RNDOM THOUGHTS AND OBSERVATIONS
- RIP to the clean sheet streak. It was 384 minutes of wonderful goodness.
- Maybe if the referee actually said Federico Bernardeschi was offside when it was first called by the assistant then he wouldn’t have gone on to play for another 10 seconds and then hurt his shoulder. I dunno, but sometimes you just need to make the damn call rather than letting play go on ALL the time. That’s just me, though.
- Why deflections are dumb, Part 2,348: Inter’s original shot that led to Edin Dzeko’s goal wasn’t going on frame. Instead, it deflected off Manuel Locatelli as he was trying to block it and hit off the woodwork. It bounced off the post, right to Dzeko — he didn’t even have to move! — and there you have it. Deflections are dumb.
- There were points in the first half where Inter’s press was completely overwhelming Juventus’ backline and midfield. So many careless turnovers that didn’t need to happen.
- That said, Juventus also had a good number of chances come about because of Inter being sloppy in their defensive half of the field. The problem was, of course, that Juve couldn’t take advantage of any of them in the first half. It looked even worse when Inter was already ahead 1-0. It’s a completely different second half if Juve’s able to make Inter pay for one of those turnovers and we see this thing go into the half tied at 1-1.
- Inter had a 55-45 advantage in possession in the first half. Juve outshot Inter 8-6 in the first half. So, that makes sense.
- A tweet about one of Max Allegri’s starting lineup choices:
Watching Kulusevski play the Derby d’Italia while Chiesa sits on the bench feels like someone pouring the house red into your Barolo bottle and hoping you won’t notice. #InterJuve #DerbydItalia— Giancarlo Rinaldi (@ginkers) October 24, 2021
- Kaio Jorge’s first two Serie A appearances: Derby della Mole, Derby d’Italia. He’s obviously been worked in slowly since coming back from injury, but that’s not exactly throwing him into the shallow end of the pool in terms of atmospheres to be subbed into.
- Who knows if it was the condition of which he came into the game played into it, but man was Rodrigo Bentancur all over the place after he came on for Bernardeschi.

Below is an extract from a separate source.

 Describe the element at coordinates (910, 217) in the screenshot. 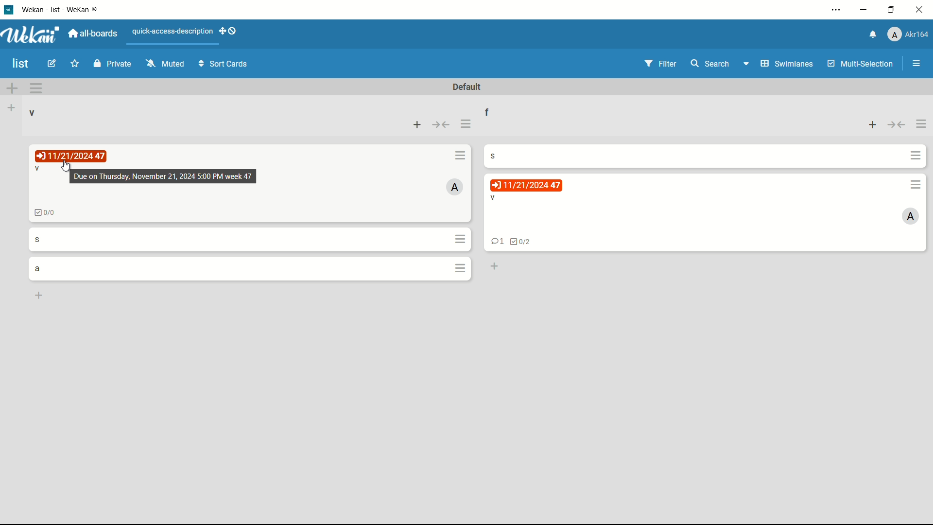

It was essentially the player we saw for much of last season where he couldn’t do much of anything right. But a better second half finally brought some stability to the midfield.
- You know what also helped? Bringing Arthur on. I know Weston McKennie worked his tail off defensively and was actually making some positive runs into the box, but Juve just needed another body who could control the ball in the midfield.
- I will say it every time Juventus plays Inter, but holy crap is Nico Barella good. Dude was absolutely all over the place. He covered so much ground defensively, initiated so much good that Inter did. Even when he was totally gassed and looked to be cramping up he was running down Juve players. He’s only 24 now. It’s scary to think about how good he will be in a couple of years.
- A sign of just how disjointed things were for Juve in attack in the first half? Paulo Dybala led the team in key passes and he only played for half an hour.
- Another sign of that: Two Juve starters had a pass success rate of over 90 percent. One of them was Wojciech Szczesny. Not great. Bob.
- Juve’s attempted long balls for much of the night were ... not great.
- I’m guessing the Italian media keeps things low key with the VAR call that led to Dybala’s game-tying goal. Yeah, that sounds about right. The Italian media never makes a big deal over these types of things — especially when they involve Juventus, and especially when they come in the league’s most visible rivalry game. Nope, not one bit.
- After this game, can we please start playing Freddie Church on the wings again, Max? Pretty please?
- Paulo Dybala scoring goals is fun. Paulo Dybala scoring goals against Inter is even more fun.